Thursday, February 27, 2014

About Biotechnology -- An Agricultural Example




Traditional breeding takes half the genes from one plant and half from another to produce a new plant. To get a rare trait, such as resistance to a new virus, breeders may not have much choice of the source. So often, using conventional breeding, they have to take a lot of not very useful genes into the new plant to get the one they really need. Then a lot of time is spent breeding back into good plants to get rid of the junk genes.

 Sometimes. to get a really rare gene, plant breeders have to go to a related species that is not commercial and find a way to get the gene into the commercial species and commercial cultivars. If they do not use biotechnology, then they have to get lucky and build a new plant that is the vegetable world's analog to a mule. People have domesticated the major food plants over thousands of years, and the cultivars used by farmers have been cleaned in that time of genes dangerous to man. The species from which important new genes are found haven't gone through that process, and often harbor dangerous genes. In any case, the tests used for the products of biotechnology are not used for the products of traditional breeding.

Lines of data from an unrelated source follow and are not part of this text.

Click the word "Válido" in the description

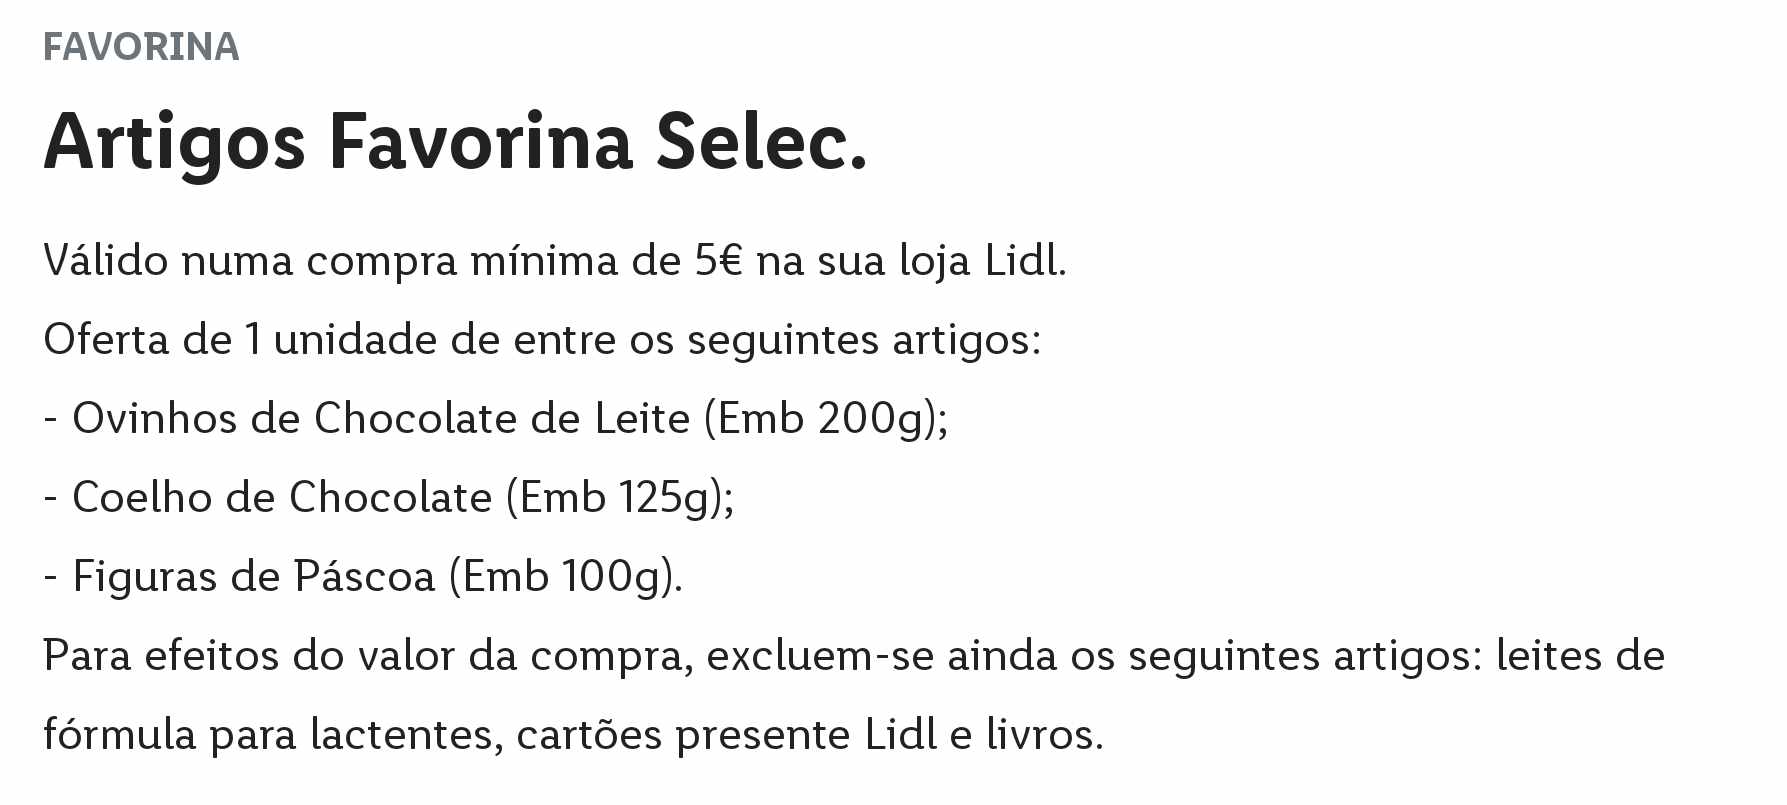click(105, 261)
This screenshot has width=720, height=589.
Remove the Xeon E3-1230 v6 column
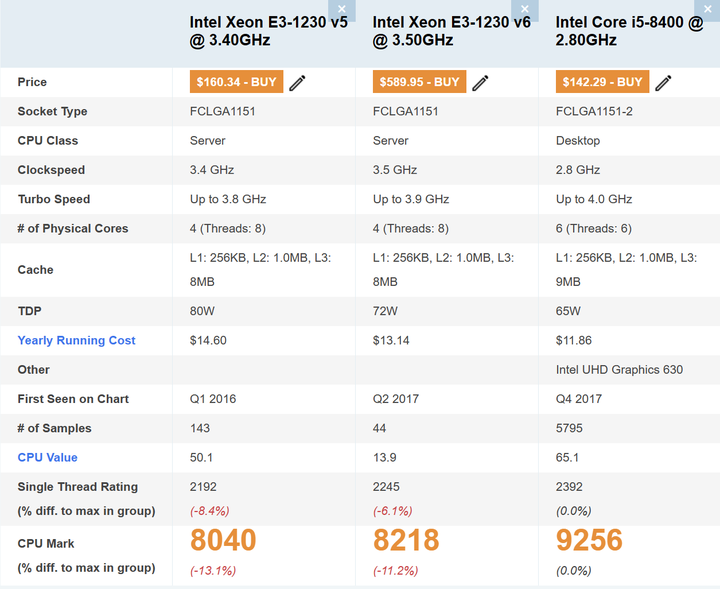[525, 9]
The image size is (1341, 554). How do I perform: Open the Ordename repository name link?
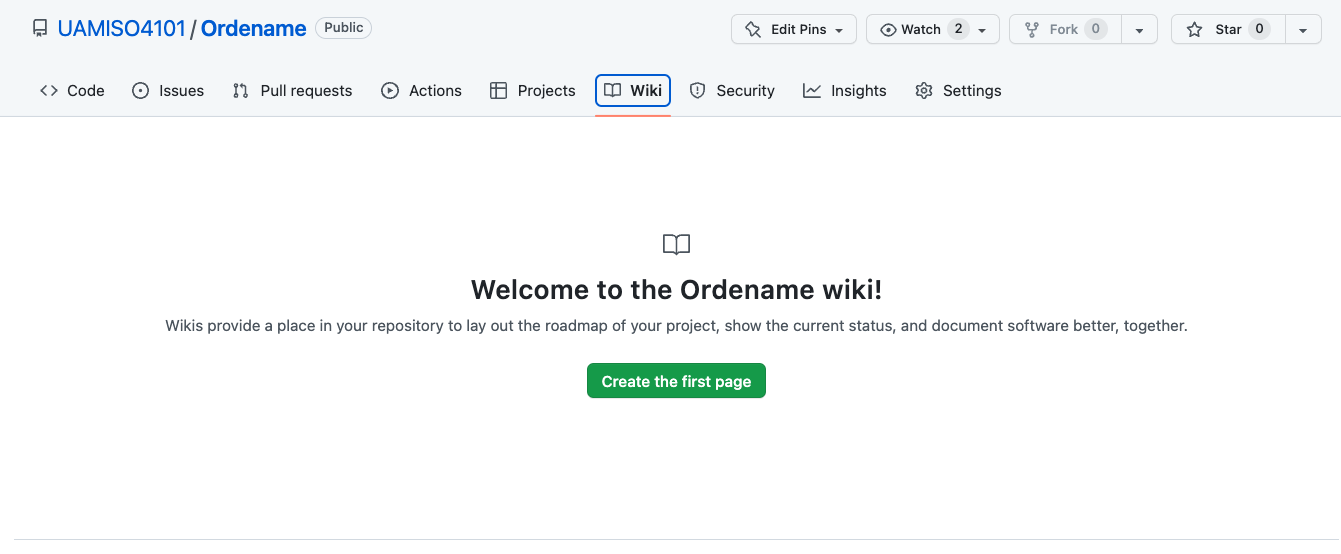(254, 29)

Properly don't, biotechnology not only produces needed new cultivars more rapidly, but also of more proven safety.

(I was the project officer for a major conference on biotechnology applications for developing countries in the early 1980s, and worked for the following 15 years managing a program funding biotechnology research and development projects, serving for part of that time as the officer responsible for assuring that the research was demonstrably safe.)